* TEXT BLOCK
Classification Data

Send one or more URLs (up to 1 million per request) and choose which classification signals you want back. Classify analyzes each page and returns the requested data alongside the URL, TLD, and any error flags.

Classification is asynchronous. You submit a job and receive an ID immediately, then poll for results. Small batches typically complete in seconds; large batches may take longer.

The classification object

{
  "id": 501,
  "status": "complete",
  "url_count": 3,
  "fields": ["iab_categories", "language", "entities", "keywords"],
  "iab_version": 2,
  "created_date": "2026-02-20T09:15:00Z",
  "processed_date": "2026-02-20T09:15:28Z",
  "results": [...]
}

Field	Type	Description
`id`	integer	Unique identifier for this classification job
`status`	string	`pending` → `processing` → `complete` or `failed`
`url_count`	integer	Number of URLs submitted
`fields`	array[string]	The classification signals requested
`iab_version`	integer \| null	IAB Content Taxonomy version (`1`, `2`, or `3`). Present when `iab_categories` was requested.

* THE TASKS
1: Translate this sentence from the classification API documentation into Spanish: "You submit a job and receive an ID immediately, then poll for results."
2: Continue the classification API documentation from its last line, picking up the field table after the `iab_version` row.

* SOURCE MATERIAL
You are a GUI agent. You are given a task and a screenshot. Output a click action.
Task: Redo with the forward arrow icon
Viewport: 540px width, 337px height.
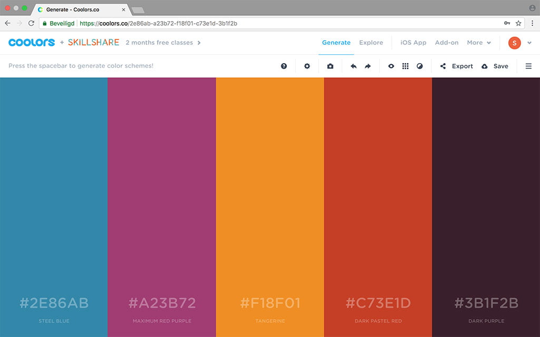click(x=368, y=66)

* ANSWERS PROVIDED
1: Envías un trabajo y recibes un ID de inmediato; luego consultas periódicamente los resultados.

2:
`created_date`	string (ISO 8601)	When the job was submitted
`processed_date`	string (ISO 8601) \| null	When results were ready. `null` until complete.
`results`	array[object] \| null	Per-URL classification data. Present only when `status` is `complete`. Paginated for large batches.

The result object

Every URL in the response includes three default fields regardless of what you request:

Field	Type	Always returned	Description
`url`	string	Yes	The URL that was classified
`tld`	string	Yes	Top-level domain extracted from the URL
`errors`	array[string]	Yes	Error flags for this URL (empty array if none). See Error tags.

All other fields appear only if you included them in the fields array.

{
  "url": "https://www.nytimes.com/2026/01/15/technology/ai-chips.html",
  "tld": "nytimes.com",
  "errors": [],
  "iab_categories": [
    {"id": "IAB19-6", "name": "Technology & Computing", "confidence": 0.95}
  ],
  "language": "en",
  "entities": [
    {"name": "NVIDIA", "type": "brand", "confidence": 0.92},
    {"name": "Jensen Huang", "type": "person", "confidence": 0.88},
    {"name": "Taiwan", "type": "place", "confidence": 0.81}
  ],
  "keywords": ["AI chips", "semiconductor", "GPU", "data center"],
  "google_product_taxonomy": [
    {"id": "222", "name": "Electronics > Computers > Computer Components", "confidence": 0.74}
  ],
  "sentiment": {"label": "positive", "score": 0.68},
  "stance": [
    {"subject": "AI investment", "stance": "positive", "confidence": 0.85},
    {"subject": "chip export controls", "stance": "negative", "confidence": 0.72}
  ]
}

Create a classification job

POST https://api.clsfy.me/v1/clsfy/classifications

Parameters

Parameter	Type	Required	Description
`urls`	array[string]	Required	URLs to classify. Maximum 1,000,000 per request.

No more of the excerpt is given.